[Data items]
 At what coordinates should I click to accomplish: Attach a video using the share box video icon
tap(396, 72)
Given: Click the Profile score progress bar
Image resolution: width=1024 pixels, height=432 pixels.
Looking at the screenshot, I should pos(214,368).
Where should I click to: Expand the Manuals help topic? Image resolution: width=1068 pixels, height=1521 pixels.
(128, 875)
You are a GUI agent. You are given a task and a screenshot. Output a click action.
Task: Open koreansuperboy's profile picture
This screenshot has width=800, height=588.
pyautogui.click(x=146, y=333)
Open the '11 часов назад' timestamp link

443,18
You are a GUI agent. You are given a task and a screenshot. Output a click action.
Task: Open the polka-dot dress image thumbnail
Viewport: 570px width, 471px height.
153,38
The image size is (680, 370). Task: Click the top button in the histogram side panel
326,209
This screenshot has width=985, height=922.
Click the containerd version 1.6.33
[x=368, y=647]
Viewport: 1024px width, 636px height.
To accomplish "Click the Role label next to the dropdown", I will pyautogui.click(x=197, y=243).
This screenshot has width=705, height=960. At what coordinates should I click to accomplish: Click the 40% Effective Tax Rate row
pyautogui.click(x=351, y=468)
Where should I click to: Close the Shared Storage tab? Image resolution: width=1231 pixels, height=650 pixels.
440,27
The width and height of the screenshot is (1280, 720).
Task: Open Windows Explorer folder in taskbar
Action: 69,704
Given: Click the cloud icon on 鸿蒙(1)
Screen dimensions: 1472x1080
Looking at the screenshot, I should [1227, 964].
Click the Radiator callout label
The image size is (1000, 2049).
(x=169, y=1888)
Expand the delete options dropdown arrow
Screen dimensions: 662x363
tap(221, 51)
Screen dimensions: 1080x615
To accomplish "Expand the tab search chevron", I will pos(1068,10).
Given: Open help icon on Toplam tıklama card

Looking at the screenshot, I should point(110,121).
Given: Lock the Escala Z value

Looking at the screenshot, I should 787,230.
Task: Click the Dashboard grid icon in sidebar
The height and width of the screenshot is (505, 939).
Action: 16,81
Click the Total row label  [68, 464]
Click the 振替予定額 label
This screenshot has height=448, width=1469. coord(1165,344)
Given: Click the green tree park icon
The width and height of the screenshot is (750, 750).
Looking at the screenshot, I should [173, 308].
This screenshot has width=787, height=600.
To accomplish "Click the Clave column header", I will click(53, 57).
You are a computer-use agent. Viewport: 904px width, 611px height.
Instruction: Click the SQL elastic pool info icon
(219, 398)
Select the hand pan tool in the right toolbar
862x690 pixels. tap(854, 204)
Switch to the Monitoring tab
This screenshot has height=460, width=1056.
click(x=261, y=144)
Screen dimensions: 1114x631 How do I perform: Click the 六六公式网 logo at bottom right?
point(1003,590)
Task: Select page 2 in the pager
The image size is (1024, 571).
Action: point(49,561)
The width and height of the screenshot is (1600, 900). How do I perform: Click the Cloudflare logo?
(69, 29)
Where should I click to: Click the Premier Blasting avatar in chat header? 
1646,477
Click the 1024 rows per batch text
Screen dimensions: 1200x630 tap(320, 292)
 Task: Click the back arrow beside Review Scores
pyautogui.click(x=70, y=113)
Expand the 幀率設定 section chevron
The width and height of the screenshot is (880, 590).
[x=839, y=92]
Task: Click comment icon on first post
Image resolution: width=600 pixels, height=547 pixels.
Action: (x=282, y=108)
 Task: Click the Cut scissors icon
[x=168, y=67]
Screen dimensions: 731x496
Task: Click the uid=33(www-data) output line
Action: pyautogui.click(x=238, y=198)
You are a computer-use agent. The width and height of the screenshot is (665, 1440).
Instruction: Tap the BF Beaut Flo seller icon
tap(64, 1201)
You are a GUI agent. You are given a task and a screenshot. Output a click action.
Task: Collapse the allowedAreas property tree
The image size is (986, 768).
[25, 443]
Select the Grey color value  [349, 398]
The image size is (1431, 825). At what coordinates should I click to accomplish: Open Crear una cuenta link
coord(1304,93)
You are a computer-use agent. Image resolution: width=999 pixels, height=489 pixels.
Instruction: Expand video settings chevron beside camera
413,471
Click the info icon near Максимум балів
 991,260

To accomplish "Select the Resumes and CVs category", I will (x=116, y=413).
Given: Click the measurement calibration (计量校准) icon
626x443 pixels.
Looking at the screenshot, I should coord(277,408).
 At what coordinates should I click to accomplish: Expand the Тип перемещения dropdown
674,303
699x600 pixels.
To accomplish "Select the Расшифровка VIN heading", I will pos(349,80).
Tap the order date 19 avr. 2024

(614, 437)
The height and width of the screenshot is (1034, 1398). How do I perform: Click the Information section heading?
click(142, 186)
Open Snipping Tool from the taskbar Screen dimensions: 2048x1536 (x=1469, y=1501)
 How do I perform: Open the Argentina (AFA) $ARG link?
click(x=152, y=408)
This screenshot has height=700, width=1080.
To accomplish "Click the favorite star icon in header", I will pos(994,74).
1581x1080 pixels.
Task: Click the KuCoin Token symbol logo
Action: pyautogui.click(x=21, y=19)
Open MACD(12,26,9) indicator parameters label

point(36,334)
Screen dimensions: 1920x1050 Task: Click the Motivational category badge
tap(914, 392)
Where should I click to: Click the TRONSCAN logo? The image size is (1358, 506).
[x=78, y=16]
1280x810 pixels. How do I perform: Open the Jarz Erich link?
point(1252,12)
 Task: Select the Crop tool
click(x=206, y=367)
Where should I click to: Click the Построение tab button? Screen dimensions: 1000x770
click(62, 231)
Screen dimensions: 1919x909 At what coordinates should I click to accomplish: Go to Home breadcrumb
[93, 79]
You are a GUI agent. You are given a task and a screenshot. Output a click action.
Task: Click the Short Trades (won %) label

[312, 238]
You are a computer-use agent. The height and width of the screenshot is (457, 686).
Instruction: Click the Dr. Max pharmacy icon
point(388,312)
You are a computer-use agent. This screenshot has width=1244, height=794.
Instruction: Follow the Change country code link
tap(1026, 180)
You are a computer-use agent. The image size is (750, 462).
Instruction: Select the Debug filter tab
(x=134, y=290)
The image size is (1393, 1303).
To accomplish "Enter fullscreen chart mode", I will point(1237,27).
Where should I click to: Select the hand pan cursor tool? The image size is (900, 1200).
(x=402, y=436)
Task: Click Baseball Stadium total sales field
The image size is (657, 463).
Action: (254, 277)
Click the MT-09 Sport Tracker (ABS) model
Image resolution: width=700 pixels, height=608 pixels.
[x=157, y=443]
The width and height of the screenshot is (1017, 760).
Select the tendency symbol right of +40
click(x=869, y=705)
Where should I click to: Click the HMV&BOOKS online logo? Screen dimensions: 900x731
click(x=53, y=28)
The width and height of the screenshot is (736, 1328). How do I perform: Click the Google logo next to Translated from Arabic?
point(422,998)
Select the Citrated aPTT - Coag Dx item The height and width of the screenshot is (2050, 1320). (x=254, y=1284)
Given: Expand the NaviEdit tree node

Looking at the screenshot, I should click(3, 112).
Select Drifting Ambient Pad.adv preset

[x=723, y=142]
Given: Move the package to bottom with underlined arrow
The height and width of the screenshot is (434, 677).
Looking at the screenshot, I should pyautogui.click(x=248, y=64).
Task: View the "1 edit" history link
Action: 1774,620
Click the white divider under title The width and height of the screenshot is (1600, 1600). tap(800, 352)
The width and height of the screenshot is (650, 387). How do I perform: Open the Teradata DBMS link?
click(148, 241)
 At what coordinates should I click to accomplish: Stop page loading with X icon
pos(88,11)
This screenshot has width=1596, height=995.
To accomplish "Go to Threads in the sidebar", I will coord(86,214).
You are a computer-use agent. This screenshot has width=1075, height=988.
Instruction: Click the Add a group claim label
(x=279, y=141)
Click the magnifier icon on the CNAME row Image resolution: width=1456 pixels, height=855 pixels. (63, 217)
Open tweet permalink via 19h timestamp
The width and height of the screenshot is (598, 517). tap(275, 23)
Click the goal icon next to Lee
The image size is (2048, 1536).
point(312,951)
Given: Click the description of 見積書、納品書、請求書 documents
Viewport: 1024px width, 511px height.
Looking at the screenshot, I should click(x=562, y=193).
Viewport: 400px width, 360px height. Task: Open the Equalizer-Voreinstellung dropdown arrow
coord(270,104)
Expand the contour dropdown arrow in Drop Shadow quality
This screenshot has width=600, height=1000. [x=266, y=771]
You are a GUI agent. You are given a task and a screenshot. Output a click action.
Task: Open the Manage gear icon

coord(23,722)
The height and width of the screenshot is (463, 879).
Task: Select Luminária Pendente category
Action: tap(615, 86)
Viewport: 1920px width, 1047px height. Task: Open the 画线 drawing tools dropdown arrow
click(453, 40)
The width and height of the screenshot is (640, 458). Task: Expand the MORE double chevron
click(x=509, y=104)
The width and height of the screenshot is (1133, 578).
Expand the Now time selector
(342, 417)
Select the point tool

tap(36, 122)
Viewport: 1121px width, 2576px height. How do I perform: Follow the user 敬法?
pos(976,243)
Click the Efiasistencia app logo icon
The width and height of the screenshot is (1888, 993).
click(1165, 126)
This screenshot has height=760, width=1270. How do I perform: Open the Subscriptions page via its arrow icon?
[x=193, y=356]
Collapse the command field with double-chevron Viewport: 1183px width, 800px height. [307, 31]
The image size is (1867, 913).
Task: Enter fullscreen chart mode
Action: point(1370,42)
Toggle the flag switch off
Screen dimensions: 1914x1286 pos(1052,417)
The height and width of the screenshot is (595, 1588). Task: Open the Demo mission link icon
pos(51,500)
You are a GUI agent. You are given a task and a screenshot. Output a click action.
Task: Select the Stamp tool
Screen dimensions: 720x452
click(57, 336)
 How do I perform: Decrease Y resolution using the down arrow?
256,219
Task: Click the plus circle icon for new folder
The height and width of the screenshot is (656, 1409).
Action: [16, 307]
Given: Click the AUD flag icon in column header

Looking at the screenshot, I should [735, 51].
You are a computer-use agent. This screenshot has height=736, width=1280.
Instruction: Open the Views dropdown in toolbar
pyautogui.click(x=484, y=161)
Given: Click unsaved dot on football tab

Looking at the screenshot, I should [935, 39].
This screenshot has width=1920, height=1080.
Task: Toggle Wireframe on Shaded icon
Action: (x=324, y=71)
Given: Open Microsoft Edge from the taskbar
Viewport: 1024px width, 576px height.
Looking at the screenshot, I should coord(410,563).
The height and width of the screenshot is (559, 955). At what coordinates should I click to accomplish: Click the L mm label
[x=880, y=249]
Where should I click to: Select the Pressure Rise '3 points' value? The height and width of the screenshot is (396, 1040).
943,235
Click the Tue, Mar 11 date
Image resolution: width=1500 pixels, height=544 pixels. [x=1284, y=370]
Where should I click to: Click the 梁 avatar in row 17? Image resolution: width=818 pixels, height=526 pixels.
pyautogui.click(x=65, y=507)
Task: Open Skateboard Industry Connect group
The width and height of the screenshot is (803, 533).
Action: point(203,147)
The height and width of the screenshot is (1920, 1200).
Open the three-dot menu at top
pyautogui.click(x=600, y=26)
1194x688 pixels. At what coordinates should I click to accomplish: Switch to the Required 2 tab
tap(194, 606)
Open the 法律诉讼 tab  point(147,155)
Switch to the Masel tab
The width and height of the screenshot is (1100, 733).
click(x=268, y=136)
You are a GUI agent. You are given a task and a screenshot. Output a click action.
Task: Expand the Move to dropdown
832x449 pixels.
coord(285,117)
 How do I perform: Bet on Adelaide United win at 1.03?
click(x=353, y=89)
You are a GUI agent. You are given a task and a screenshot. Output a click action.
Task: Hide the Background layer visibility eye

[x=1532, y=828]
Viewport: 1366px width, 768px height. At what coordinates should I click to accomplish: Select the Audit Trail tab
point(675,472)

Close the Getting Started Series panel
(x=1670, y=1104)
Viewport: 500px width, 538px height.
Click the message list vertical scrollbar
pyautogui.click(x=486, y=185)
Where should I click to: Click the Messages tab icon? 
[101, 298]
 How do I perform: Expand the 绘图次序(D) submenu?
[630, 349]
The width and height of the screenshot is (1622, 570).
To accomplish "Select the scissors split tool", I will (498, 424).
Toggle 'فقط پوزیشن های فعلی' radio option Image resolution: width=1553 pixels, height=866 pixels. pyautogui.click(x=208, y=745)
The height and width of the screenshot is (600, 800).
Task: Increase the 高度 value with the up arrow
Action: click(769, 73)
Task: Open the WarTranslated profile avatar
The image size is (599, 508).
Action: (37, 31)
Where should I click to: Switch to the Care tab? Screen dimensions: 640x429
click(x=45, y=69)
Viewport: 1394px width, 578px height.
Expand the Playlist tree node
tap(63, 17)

◆ Instructions to follow ◆
Wherever the string "Move" appears in a line of the records above, copy that line.

◆ Answer to this task ◆
Given: Move the package to bottom with underlined arrow
Task: Expand the Move to dropdown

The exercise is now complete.